I work in an environment that uses 802.1x WiFi network that uses client certificates. I am looking for a creative solution that makes this WiFi network accessible to devices that can understand WPA2 Personal style only. This is how it works now.

1. Users first connect to "Lenovo Guest" network. This is WPA2 Personal style network.
2. When you try to access google.com, the web browser gets redirected to a page that prompts user to download and run an application. I believe it is Cisco or Aruba clearpass installer or something of that sort. After running this application, the local certificate store on my PC is getting updated with certs injected by this utility.
3. Then I see "Lenovo BYOD" wifi network when I scan for WiFi. I make my PC forget "Lenova Guest" and then connect to "Lenova BYOD" network without any authentication. It connects fine and I have access to internet. The above picture denotes current setup.
   
   What I am trying to do is use a router that understands 802.1x; provision it with same certificate so that it connects to "Lenova BYOD" as a client and bridge its WiFi clients through NAT'ed.
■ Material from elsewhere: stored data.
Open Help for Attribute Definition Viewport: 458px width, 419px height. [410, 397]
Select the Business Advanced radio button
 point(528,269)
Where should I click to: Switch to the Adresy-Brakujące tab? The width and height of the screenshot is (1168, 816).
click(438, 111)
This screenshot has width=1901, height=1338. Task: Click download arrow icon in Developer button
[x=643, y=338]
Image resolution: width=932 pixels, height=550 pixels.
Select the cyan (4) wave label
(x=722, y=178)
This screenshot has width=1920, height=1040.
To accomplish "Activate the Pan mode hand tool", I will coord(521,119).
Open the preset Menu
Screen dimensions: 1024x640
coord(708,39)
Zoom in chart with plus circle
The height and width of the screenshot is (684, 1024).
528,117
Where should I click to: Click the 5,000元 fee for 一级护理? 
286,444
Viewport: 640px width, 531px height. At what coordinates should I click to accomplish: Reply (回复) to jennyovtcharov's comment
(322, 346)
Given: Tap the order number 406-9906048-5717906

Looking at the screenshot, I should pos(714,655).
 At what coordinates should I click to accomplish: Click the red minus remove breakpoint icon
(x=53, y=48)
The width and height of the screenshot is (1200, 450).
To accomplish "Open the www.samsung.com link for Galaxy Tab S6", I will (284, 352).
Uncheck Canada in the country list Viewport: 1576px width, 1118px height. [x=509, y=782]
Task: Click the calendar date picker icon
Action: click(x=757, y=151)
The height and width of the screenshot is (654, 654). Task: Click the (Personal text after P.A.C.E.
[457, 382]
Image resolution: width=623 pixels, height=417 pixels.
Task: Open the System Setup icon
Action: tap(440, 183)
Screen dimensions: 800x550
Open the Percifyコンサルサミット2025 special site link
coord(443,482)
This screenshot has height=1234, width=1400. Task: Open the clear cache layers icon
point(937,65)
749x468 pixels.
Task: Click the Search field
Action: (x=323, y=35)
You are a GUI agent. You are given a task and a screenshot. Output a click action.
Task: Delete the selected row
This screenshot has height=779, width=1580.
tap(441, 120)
Picture below describes what I am looking for. I want to setup "My Lab WiFi" that bridges 802.1x wifi to WPA2 Personal style wifi.
   
   

If there is a device that I can buy for $50 r less and configure it, that would be perfect. I looked at OpenWRT forums. Looks like it is possible if I burn OpenWRT firmware on a supported router. Before I go that route, I thought I ask if this one was tried and any solutions exist.

If you have suggestions to try OpenWRT configs, please share as well.